------ DOCUMENT EXCERPT ------

Android Photographers Shutter with News of Malicious Prisma Apps

September 16, 2016

Photographers and editors on Android devices, beware! The wildly popular Prisma app, which transforms your photos into artwork, is a recent target of the cybercrime world. Researchers at security company ESET have discovered several fake versions of the app that can infect users with malware.

The app has been out only a very short time, but the popularity has made it attractive for those wanting to spread either malware or annoying adware and possibly both. In some of the cases, the infected apps tricked users into visiting sites where surveys were displayed that ultimately stole the entered personal information. Subsequently, those unfortunate victims were “signed up” for various bogus and pricey SMS services. One of them displayed fake messages on the screen saying the phone was infected with a virus that could be removed if he downloaded another anti-virus app, which was also malicious.

This stresses the importance of doing the background research on all apps that you download to your mobile devices; and any software to your computer. Read the reviews both inside the app store and elsewhere online. Don’t get the apps from any location other than the official app store for your particular devices.  Sideloading, which is getting them from location other than the app stores, is more riskier because generally those in the app stores go through more stringent security checks before they are allowed to be placed into them. Unfortunately, no process is 100% guaranteed, so they sometimes will slip through, which is what happened in this case.

------ DATASET RECORDS ------

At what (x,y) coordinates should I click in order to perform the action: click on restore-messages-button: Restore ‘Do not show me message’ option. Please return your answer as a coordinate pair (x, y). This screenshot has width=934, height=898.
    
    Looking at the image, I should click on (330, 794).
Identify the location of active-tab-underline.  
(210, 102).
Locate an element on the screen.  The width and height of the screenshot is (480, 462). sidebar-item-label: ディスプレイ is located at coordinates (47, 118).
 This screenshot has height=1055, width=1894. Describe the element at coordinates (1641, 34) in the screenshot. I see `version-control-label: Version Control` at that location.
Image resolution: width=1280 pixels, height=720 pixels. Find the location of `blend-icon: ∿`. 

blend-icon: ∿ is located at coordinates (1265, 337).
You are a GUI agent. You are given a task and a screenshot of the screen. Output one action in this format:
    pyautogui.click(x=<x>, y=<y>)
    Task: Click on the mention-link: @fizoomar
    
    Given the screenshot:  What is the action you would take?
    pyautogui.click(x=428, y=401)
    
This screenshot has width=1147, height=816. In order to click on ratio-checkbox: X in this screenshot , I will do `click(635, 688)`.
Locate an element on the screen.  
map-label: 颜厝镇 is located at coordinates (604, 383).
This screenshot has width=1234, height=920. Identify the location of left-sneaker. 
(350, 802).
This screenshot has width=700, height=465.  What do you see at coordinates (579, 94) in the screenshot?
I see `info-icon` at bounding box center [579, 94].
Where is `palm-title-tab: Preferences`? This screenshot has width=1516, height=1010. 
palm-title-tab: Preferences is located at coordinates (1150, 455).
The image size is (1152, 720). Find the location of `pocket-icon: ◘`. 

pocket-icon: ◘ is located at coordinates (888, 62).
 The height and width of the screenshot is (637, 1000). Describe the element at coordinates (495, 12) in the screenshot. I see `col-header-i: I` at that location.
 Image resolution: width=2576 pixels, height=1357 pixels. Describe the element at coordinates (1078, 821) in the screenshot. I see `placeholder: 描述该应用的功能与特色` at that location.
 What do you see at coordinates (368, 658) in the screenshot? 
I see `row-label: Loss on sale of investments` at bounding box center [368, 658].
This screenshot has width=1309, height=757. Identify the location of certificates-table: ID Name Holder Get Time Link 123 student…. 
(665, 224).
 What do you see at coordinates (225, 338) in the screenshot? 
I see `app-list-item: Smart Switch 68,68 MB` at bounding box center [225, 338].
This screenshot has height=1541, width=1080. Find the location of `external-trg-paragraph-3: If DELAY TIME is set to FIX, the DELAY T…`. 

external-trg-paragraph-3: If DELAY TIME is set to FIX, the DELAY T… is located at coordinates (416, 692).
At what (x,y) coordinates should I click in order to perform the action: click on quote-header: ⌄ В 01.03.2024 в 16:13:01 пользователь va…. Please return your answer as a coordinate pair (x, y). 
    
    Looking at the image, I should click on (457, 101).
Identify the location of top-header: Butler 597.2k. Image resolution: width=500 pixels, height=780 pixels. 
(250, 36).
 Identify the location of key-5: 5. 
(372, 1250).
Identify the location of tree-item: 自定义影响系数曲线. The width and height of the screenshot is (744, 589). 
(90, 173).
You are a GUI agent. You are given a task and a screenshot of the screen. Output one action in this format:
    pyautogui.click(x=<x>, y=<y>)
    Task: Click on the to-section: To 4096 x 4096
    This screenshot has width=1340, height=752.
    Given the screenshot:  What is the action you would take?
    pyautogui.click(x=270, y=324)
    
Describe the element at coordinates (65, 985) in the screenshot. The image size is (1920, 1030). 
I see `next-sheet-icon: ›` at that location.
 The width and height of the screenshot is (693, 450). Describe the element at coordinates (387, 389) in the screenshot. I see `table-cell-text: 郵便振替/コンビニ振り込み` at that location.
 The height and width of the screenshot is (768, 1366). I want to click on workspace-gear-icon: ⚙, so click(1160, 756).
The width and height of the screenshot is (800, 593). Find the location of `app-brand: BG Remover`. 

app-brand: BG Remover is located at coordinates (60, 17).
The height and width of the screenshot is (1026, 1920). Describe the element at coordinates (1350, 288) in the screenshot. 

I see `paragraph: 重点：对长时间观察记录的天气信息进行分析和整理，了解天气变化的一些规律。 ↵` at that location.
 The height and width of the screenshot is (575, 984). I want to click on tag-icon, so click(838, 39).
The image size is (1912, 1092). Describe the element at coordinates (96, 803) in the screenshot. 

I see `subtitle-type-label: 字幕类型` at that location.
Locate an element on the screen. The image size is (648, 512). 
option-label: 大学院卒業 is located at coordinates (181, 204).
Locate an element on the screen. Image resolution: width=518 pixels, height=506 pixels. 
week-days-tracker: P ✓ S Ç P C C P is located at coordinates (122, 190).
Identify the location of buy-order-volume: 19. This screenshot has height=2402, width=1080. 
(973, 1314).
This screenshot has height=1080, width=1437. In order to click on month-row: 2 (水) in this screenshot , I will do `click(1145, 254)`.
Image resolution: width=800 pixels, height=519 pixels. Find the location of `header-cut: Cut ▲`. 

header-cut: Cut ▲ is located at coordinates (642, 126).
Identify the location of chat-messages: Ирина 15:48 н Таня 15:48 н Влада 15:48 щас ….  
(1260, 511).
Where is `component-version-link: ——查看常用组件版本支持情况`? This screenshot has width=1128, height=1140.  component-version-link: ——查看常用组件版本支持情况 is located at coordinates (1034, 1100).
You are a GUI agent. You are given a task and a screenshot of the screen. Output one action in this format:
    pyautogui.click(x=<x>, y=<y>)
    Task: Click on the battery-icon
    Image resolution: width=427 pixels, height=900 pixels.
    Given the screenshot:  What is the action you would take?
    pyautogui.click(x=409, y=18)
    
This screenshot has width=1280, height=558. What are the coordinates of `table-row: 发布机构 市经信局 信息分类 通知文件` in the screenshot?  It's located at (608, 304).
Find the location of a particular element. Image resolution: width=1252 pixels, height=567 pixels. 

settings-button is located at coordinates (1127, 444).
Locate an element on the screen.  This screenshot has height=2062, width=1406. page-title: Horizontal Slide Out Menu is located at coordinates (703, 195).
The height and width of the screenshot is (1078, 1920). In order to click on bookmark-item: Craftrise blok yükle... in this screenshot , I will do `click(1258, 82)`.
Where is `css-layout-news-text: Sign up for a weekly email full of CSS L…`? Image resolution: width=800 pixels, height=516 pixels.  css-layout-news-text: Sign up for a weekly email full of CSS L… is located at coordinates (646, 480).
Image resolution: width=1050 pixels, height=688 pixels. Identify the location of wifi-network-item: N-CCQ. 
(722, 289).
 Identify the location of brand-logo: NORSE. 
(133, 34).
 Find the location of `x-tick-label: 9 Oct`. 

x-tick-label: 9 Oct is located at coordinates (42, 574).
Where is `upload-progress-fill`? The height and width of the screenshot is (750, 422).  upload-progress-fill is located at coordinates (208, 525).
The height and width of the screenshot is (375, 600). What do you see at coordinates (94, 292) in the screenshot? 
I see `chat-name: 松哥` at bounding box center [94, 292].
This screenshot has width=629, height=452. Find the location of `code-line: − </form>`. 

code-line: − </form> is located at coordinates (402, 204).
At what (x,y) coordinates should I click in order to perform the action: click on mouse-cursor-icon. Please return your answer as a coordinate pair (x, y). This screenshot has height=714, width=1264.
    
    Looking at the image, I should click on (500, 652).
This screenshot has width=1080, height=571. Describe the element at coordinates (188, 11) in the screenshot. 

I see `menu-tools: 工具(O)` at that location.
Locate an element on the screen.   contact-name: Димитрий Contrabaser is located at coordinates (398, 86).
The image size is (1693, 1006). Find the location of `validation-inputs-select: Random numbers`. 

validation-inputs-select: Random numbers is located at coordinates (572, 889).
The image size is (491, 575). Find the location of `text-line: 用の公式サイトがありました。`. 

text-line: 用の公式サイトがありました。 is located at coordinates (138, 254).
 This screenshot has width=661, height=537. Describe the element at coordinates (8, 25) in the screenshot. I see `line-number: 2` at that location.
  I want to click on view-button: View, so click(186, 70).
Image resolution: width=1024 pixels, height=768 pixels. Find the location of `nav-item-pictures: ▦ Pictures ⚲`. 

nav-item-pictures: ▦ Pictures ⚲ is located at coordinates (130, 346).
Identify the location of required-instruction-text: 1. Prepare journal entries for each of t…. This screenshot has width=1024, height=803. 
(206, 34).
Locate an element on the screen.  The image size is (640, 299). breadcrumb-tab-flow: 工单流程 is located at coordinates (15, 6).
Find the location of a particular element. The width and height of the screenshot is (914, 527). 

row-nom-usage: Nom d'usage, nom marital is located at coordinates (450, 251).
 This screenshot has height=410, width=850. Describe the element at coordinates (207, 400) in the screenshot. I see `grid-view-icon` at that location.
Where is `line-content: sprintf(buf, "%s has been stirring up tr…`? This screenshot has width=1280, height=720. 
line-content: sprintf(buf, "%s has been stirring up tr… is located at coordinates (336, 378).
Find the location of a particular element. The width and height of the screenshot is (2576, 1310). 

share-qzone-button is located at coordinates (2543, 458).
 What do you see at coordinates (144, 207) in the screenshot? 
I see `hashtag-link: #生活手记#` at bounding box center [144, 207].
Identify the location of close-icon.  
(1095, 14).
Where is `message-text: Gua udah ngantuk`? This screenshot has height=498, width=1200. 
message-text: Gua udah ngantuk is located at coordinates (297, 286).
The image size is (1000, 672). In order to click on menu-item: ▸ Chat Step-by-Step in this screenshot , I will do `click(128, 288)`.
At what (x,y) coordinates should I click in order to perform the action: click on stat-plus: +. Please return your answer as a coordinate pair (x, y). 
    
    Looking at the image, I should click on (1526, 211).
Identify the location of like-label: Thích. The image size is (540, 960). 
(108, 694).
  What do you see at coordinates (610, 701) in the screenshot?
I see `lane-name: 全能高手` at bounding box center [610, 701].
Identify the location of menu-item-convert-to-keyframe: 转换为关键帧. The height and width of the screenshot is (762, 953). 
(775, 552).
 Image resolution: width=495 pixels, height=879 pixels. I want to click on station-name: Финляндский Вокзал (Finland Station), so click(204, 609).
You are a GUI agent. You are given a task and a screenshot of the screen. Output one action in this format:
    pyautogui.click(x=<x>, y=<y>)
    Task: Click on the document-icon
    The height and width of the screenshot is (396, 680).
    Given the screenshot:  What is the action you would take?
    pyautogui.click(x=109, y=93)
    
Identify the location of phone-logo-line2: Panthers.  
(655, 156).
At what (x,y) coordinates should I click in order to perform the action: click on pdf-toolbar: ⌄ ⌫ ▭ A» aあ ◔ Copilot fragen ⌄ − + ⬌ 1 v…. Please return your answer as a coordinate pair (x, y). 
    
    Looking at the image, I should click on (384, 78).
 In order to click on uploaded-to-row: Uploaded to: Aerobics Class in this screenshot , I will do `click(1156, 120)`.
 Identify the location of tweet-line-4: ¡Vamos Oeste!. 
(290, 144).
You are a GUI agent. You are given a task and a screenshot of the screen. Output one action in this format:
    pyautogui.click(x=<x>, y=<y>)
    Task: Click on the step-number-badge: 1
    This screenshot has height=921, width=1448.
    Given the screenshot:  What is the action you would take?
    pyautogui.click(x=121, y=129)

------

• TASK 1
List the pieces of advice that the article on fake Prisma apps gives readers about getting apps and software.
• TASK 2
Resume the article on fake Prisma apps after its final sentence.
This data was taken from a source separate from the article.

• RESPONSE 1
- Do background research on all apps downloaded to mobile devices and all software downloaded to a computer.
- Read the reviews both inside the app store and elsewhere online.
- Get apps only from the official app store for your particular devices.

• RESPONSE 2
Another version of the app found by ESET displayed fake Android 6.0 update messages, which then redirected users to a site that stole Gmail credentials. Those were subsequently used in a phishing scam.

Google has removed all of the known malicious apps from the Google Play store, but look out for this to happen again with the next popular app craze. Not long ago it was Pokémon Go and it’s likely even more malicious versions of that and its support apps will pop up. So, always make sure the apps you want are from the legitimate developers. While you’re in there searching for Prisma, make sure you download a good anti-malware app too, if you haven’t already. Then update it. While it won’t guarantee malware won’t end up on your devices, it is certainly a first line of defense.

For those who have Apple devices, you’re not completely safe from malicious apps either. Toward the end of last year, Apple removed over 300 malicious apps from its official store.